Invertebrates, though only relying on innate immunity, have shown an unanticipated ability to mount highly specific responses to invading pathogens. We sought to unravel the molecular mechanisms behind pathogen strain-specific responses by studying the interaction between C. elegans and different strains of the Gram-positive pathogen Bacillus thuringiensis. A transcriptomic analysis identified that 9% of the response to infection is distinct between the two tested pathogen strains (BT18247 and BT18679), which produce different crystal pore-forming toxins. Promoter region motif enrichment analysis revealed the involvement of the GATA transcription factor gene
elt-2 as the central regulator of pathogen strain-specific responses.

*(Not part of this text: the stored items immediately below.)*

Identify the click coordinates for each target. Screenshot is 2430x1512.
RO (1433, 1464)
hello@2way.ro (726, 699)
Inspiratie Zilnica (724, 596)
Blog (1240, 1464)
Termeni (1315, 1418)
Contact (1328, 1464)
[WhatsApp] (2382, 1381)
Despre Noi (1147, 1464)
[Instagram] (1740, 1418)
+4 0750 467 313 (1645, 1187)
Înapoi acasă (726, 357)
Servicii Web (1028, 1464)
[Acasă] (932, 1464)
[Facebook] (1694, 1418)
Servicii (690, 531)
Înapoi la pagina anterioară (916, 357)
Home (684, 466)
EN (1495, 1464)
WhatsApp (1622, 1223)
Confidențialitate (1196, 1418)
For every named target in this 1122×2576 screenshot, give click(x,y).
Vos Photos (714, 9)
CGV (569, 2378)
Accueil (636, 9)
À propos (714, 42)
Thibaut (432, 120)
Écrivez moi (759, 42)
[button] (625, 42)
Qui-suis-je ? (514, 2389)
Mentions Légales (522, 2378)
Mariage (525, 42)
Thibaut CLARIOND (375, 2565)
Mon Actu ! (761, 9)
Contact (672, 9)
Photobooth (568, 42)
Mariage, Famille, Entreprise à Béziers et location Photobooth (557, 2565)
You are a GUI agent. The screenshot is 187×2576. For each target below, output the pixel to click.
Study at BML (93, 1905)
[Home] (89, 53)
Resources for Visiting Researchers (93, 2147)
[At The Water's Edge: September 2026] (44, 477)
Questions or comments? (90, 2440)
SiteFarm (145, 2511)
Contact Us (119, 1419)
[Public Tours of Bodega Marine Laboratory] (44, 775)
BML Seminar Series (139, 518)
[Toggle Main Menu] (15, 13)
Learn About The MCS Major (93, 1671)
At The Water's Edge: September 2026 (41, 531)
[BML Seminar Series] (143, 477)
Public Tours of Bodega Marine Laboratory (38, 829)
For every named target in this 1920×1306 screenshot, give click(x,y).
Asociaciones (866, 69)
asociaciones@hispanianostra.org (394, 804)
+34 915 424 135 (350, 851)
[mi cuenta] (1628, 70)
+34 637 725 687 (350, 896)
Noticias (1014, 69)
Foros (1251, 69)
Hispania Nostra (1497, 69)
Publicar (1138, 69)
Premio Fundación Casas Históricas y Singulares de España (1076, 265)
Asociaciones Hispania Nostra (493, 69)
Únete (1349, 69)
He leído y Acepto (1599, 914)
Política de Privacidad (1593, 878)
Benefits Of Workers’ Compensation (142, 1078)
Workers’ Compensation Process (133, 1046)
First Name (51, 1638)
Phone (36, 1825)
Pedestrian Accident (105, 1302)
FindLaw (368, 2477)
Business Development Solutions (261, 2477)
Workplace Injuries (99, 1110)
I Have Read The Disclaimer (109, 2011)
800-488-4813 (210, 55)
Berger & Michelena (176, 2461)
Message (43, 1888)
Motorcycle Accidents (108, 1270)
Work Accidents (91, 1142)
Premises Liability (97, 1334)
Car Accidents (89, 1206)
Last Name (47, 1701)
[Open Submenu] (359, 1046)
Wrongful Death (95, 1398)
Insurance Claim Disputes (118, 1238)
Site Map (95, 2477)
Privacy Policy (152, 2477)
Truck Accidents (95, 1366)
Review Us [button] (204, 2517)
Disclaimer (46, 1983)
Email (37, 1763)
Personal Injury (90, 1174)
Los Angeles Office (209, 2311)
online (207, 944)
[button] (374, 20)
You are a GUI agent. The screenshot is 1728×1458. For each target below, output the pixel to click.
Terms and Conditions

elt-2 RNAi knockdown caused high susceptibility to the strain BT18679; yet surprisingly it caused high tolerance to strain BT18247 (i.e., low mortality in spite of high bacterial load). Through epistasis analysis we found that the
p38-MAPK pathway acts either in parallel to or directly interacts with
elt-2 in regulating resistance to BT18679, but is not required for tolerance to BT18247.
elt-2-mediated defense against BT18679 likely depends on the expression of putative immune effectors, such as the saposin-like protein-encoding gene
spp-8. In contrast, the increased tolerance to BT18247 after
elt-2 knockdown is likely due to changes in lipid metabolism and differential regulation of detoxification genes, as evidenced by a transcriptome analysis of
elt-2(RNAi) worms. Moreover, we found that
elt-2 genetically interacts with the nuclear hormone receptors
nhr-99 and
nhr-193 in regulating tolerance to BT247, emphasizing a potential link to lipid metabolism. In conclusion, this study demonstrates that
elt-2 coordinates highly specific interactions between C. elegans and different B. thuringiensis strains. In cooperation with additional host factors,
elt-2 promotes resistance to BT18679 infection, while it negatively regulates tolerance to BT18247. In general, our findings highlight to what extent and how invertebrates can produce highly fine-tuned, pathogen strain-specific defense responses.